Найти тему
Евгений Барханов

Всё ясно, и по-человечески страшно

"Когда поляки попробовали плетки, то живо зашевелились... У нас в среду опять похоронили двух русских. Их теперь на кладбище лежит уже пятеро, и двое — кандидаты туда же. Да и на что им жить, этим скотам..."

"День в день 80 лет назад". Переворачивая листы истории невольно ловишь себя на мысли, что история развивается по спирали. И те, затаённые обиды, запертые в пыльных шкафах на западе, передаются с генами потомкам. Теперь они ищут реванша сегодня...

Легко судить о том, что было с позиции прошедшего времени, всё кажется ясным, легко и отчётливо разбираются просчёты, но как видит это время современник здесь и сейчас - сегодня представляется удивительным. Он вкладывает живые камни строк в стену "плача", любви и ненависти - и это становится чрезвычайно актуально и парадоксально!

Алексей Николаевич Толстой, русский и советский писатель и общественный деятель из рода Толстых. Лауреат трёх Сталинских премий первой степени (1941, 1943; 1945 — посмертно) В годы войны Алексей Толстой написал около шестидесяти публицистических материалов (очерков, статей, обращений, зарисовок о героях, военных операциях), начиная с первых дней войны и до самой своей смерти 1945 года.
Алексей Николаевич Толстой, русский и советский писатель и общественный деятель из рода Толстых. Лауреат трёх Сталинских премий первой степени (1941, 1943; 1945 — посмертно) В годы войны Алексей Толстой написал около шестидесяти публицистических материалов (очерков, статей, обращений, зарисовок о героях, военных операциях), начиная с первых дней войны и до самой своей смерти 1945 года.
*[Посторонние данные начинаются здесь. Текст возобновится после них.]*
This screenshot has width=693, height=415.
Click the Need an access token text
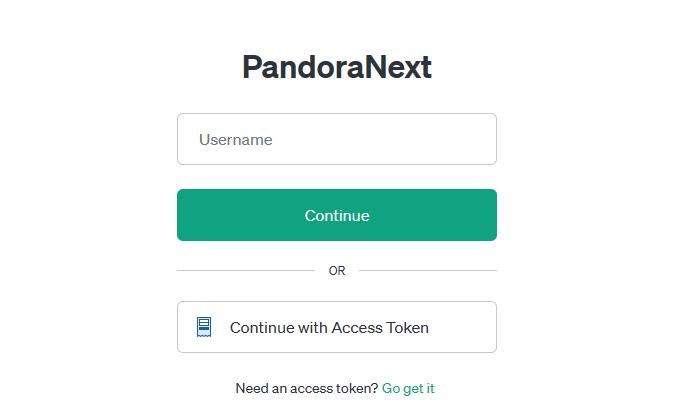306,388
Статья, опубликованная в газете КРАСНАЯ ЗВЕЗДА 15 мая 1943 г., суббота:

Русские люди и немецкая неволя

Помещицу Салтыкову за жестокое обращение с крепостными суд приговорил посадить в яму за решетку, так, чтобы прохожие могли видеть изуверку, а кому охота — и плевали бы на косматую седоволосую бабу. Около полутораста лет живет в народе память о Салтычихе. Слава богу, таких зверей у нас давно нет и быть не может. Быльем поросли те времена, когда хозяйка могла вырывать косы у своей рабы, либо за провинность сажать ее на горячую плиту. Двадцатый век подходит уже к середине, и казалось бы, что все цивилизованные народы - должны думать о том, как всеобщую жизнь сделать легкой и разумно наполненной умным трудом и всякими возможностями для радости. Не даром же у человека головной мозг весит— без малого — полтора килограмма, и человек исхитрился плавать под водой лучше рыбы и носиться быстрее птицы по воздуху, и доброта сердечная для него есть добро, а волчья злоба есть искореняемое зло.

-2

Так нет же! Через полтораста лет, после того, как проклятую Салтычиху посадили в яму за решетку, целый народ, считавший себя почему-то цивилизованным и с пятого века обращенным из варварского состояния в христианство, в хладнокровном утверждении своего юридического и морального права ввел у себя рабовладельчество.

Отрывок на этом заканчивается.